JESSON Nicolas

Coiffeur, rue Colbert, à Reims (Marne). Sa boutique était le rendez-vous des socialistes de la ville. Lui-même était en relations avec la « Commune révolutionnaire » de Londres, comme le prouva la saisie faite, en avril 1853, sur un paquebot anglais, dans le port de Boulogne, d’écrits qui lui étaient adressés, notamment la Lettre au peuple français et la Lettre au peuple américain de Félix Pyat. Dans le même envoi, il y avait des bons de 1 F, émis par la « Commune révolutionnaire ». En 1854, Jesson fut condamné à un an de prison pour affiliation à une société secrète. En 1858, il fut à nouveau condamné à six mois de la même peine pour avoir propagé des fausses nouvelles à la suite de l’attentat d’Orsini.
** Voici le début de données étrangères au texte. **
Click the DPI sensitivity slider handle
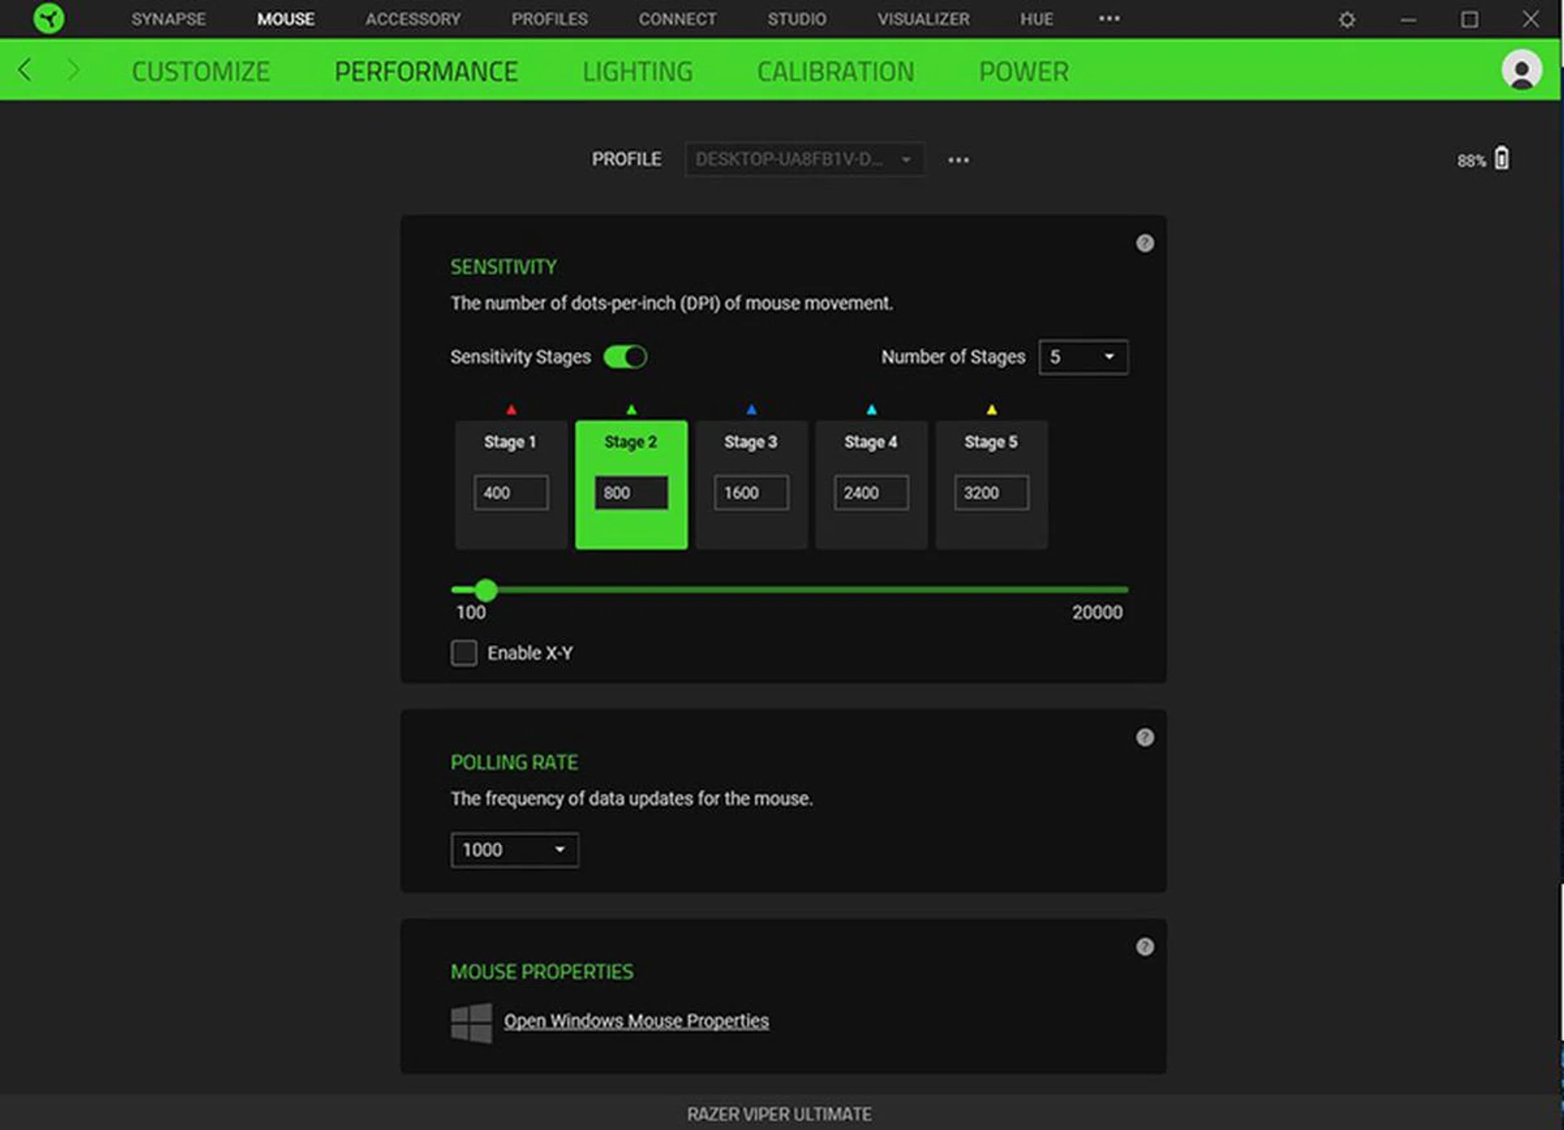This screenshot has height=1130, width=1564. (x=486, y=588)
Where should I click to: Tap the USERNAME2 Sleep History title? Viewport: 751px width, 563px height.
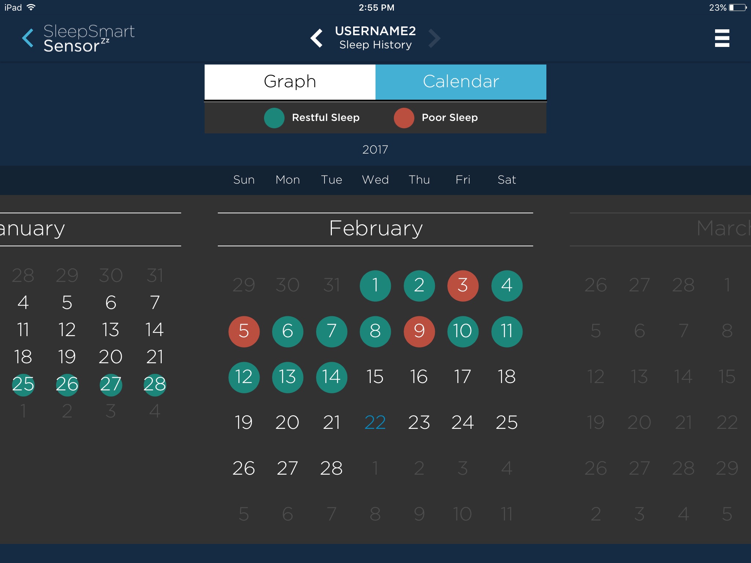(x=375, y=38)
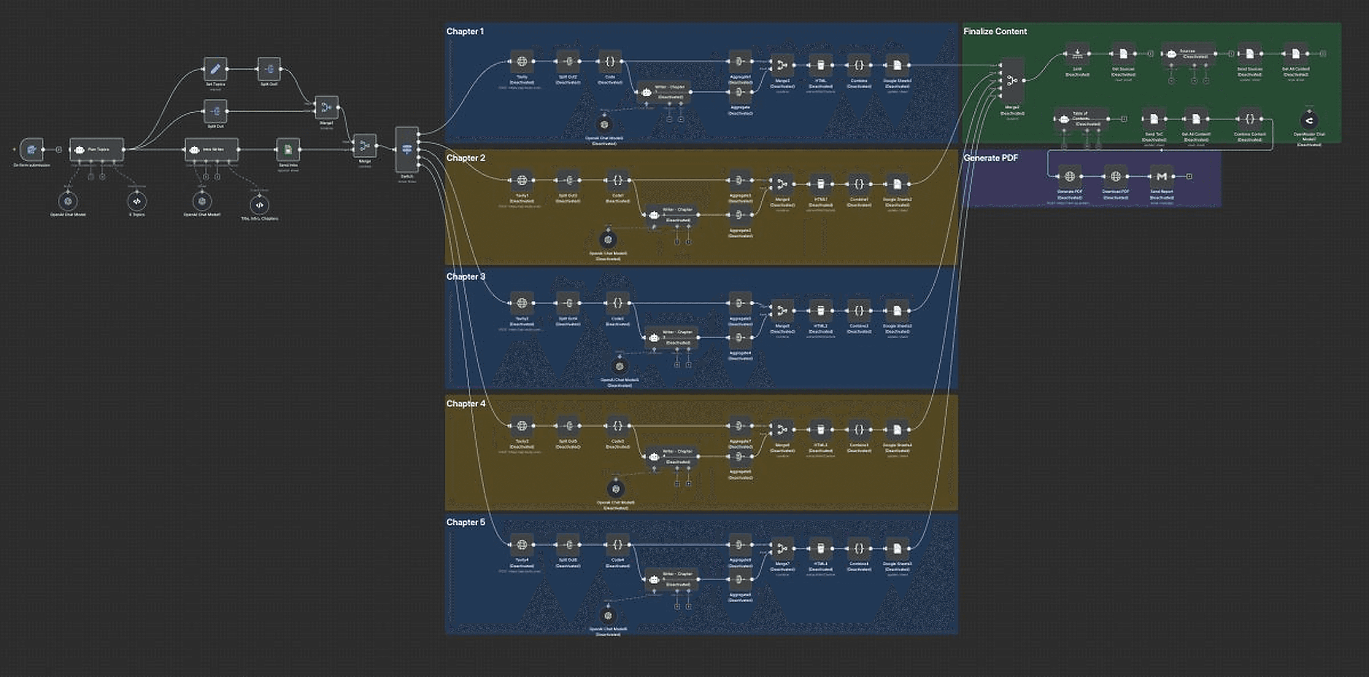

Le 11 août 1858, le préfet de la Marne demandait son internement en Algérie. Voir Caussidière Marc*, Lecamp Barthélémy*

Pour citer cet article :
http://maitron-en-ligne.univ-paris1.fr/spip.php?article32797, notice JESSON Nicolas, version mise en ligne le 20 février 2009, dernière modification le 20 février 2009.

SOURCE : Arch. Dép. Marne, 30 M 18 et 30 M 19.